Community discussions

MikroTik App
  4. RouterOS
  5. Beginner Basics

Port forwarding suddenly stopped working  [SOLVED]

Post Reply
 
Rebel44cz
just joined
Topic Author
Posts: 3
Joined: Wed Feb 15, 2023 3:12 am

Port forwarding suddenly stopped working  [SOLVED]

Wed Feb 15, 2023 3:21 am

Hi,

my port forwarding for the FTP server suddenly stopped working (I am not sure if there was some FW update) - I checked the Firewall/NAT configuration and it looked OK to me (the local IP of my FTP server changed recently to 192.168.16.66 and so was wrong in the config, but I fixed it)

here is my current config
Code: Select all
/ip firewall nat
add action=accept chain=dstnat comment="Bypass DNAT for NordicACLforMGMT" src-address-list=NordicACLforMGMT
add action=masquerade chain=srcnat comment="Masquerade outgoing traffic" out-interface=wlan1
add action=masquerade chain=srcnat comment="Masquerade MyLAN to Pinholes (via routing mark)" out-interface=ether1 routing-mark=MyExtIP src-address-list=MyLAN
add action=jump chain=dstnat comment="DNAT from WAN" in-interface=wlan1 jump-target=PinholeDNAT
add action=jump chain=dstnat comment="Externaly DNATed IP Pinholes" dst-address-list=VerejnaIP in-interface=!wlan1 jump-target=PinholeDNAT
add action=jump chain=dstnat comment="WAN IP Pinholes" dst-address-list=MyExtIP in-interface=!wlan1 jump-target=PinholeDNAT
add action=redirect chain=dstnat comment="Redirect Externaly DNATed IP" dst-address-list=VerejnaIP in-interface=!wlan1
add action=dst-nat chain=PinholeDNAT comment="DMZ example: TCP 8888 incoming traffic from Internet to PC 192.168.16.10 HTTP port" disabled=yes dst-port=8888 protocol=tcp to-addresses=192.168.16.10 to-ports=80
add action=dst-nat chain=PinholeDNAT dst-port=21 protocol=tcp to-addresses=192.168.16.66 to-ports=21
add action=dst-nat chain=PinholeDNAT dst-port=28900 protocol=tcp to-addresses=192.168.16.66
add action=dst-nat chain=PinholeDNAT dst-port=28900 protocol=udp to-addresses=192.168.16.126
add action=dst-nat chain=PinholeDNAT dst-port=27015 protocol=tcp to-addresses=192.168.16.66
add action=dst-nat chain=PinholeDNAT dst-port=27015 protocol=udp to-addresses=192.168.16.66
Can you please help me find the problem? Thanks!
Last edited by Rebel44cz on Wed Feb 15, 2023 5:14 pm, edited 1 time in total.
Top
 
User avatar
anav
Forum Guru
Forum Guru
Posts: 19323
Joined: Sun Feb 18, 2018 11:28 pm
Location: Nova Scotia, Canada
Contact:
Contact anav

Re: Port forwarding suddenly stopped working

Wed Feb 15, 2023 2:00 pm

There is only one course of action I would take with this config........... flush it down the loo.

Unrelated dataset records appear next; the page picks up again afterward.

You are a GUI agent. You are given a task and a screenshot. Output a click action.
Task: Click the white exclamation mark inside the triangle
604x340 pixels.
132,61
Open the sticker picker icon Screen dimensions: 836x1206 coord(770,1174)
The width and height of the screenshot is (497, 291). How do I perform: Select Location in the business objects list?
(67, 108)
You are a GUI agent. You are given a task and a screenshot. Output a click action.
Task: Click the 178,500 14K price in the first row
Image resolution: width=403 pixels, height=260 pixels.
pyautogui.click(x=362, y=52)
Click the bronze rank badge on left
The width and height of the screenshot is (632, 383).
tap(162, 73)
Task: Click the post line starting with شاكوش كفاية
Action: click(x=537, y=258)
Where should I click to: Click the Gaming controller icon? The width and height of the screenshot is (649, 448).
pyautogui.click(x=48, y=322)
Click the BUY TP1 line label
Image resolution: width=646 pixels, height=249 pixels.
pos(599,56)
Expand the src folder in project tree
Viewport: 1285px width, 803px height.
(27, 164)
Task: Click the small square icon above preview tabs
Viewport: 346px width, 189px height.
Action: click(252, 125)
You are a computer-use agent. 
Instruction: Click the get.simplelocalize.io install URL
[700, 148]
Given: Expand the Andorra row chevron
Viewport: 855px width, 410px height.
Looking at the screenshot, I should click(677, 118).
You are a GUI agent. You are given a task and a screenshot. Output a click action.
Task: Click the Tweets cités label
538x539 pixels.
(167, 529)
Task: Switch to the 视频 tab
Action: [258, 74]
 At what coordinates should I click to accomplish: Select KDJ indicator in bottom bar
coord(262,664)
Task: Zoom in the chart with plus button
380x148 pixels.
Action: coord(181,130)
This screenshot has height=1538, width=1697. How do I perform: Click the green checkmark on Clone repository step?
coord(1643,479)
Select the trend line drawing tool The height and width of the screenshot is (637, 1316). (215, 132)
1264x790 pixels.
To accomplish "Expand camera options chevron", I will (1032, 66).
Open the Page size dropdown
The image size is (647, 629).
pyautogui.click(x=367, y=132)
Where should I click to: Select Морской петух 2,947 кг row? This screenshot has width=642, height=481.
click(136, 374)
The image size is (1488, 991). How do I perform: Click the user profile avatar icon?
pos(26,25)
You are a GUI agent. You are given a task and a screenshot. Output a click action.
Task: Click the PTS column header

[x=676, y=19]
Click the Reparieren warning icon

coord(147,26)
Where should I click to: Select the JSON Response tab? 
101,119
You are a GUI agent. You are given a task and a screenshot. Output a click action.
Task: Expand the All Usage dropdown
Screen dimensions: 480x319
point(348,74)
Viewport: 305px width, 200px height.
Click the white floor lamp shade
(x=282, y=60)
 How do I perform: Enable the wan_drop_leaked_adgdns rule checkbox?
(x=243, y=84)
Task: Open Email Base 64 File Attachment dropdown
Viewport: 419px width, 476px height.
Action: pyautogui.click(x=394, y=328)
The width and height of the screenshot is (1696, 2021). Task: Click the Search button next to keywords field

This rule alone is a worthy enough reason to NETINSTALL the router to ensure it has not been compromised. For all your supposed attempts (due to unsubstantiated fears) of weird security attempts, you create a huge hole in the router........... opening up the input chain directly to external IPs........
THe way to do this is with a VPN tunnel ( such as wireguard )
/ip firewall filter
add action=accept chain=input comment="INPUT: Allow from NordicACLforMGMT" src-address-list=NordicACLforMGMT
add address=100.127.240.0/22 list=NordicACLforMGMT
add address=78.136.134.72/30 list=NordicACLforMGMT
add address=94.241.64.144/30 list=NordicACLforMGMT
add address=80.251.240.146 list=NordicACLforMGMT
add address=5.102.62.16/29 list=NordicACLforMGMT
add address=5.102.63.16/29 list=NordicACLforMGMT
add address=78.136.134.32/28 list=NordicACLforMGMT
add address=78.136.130.32 list=NordicACLforMGMT

Also have no clue what is accomplished with the weird src-nat rule and associated dst-nt rules you have going, never seen that before......... All totally unnecessary!
/ip firewall nat
add action=accept chain=dstnat comment="Bypass DNAT for NordicACLforMGMT" src-address-list=NordicACLforMGMT

Thus, netinstall a fresh new copy of the firmware you wish to use.
Then dont add any firewall rules UNLESS they specifically are for the traffic you need.
Then come back and the rules can be tweaked for any special requirements or concerns you may have.
Do not visit MT documentation, do not visit youtube and understand each config line in the default before moving ahead.
Top
 
Rebel44cz
just joined
Topic Author
Posts: 3
Joined: Wed Feb 15, 2023 3:12 am

Re: Port forwarding suddenly stopped working

Wed Feb 15, 2023 2:49 pm

Unfortunately, this device is owned by my ISP and those parts of the configuration are for their remote access.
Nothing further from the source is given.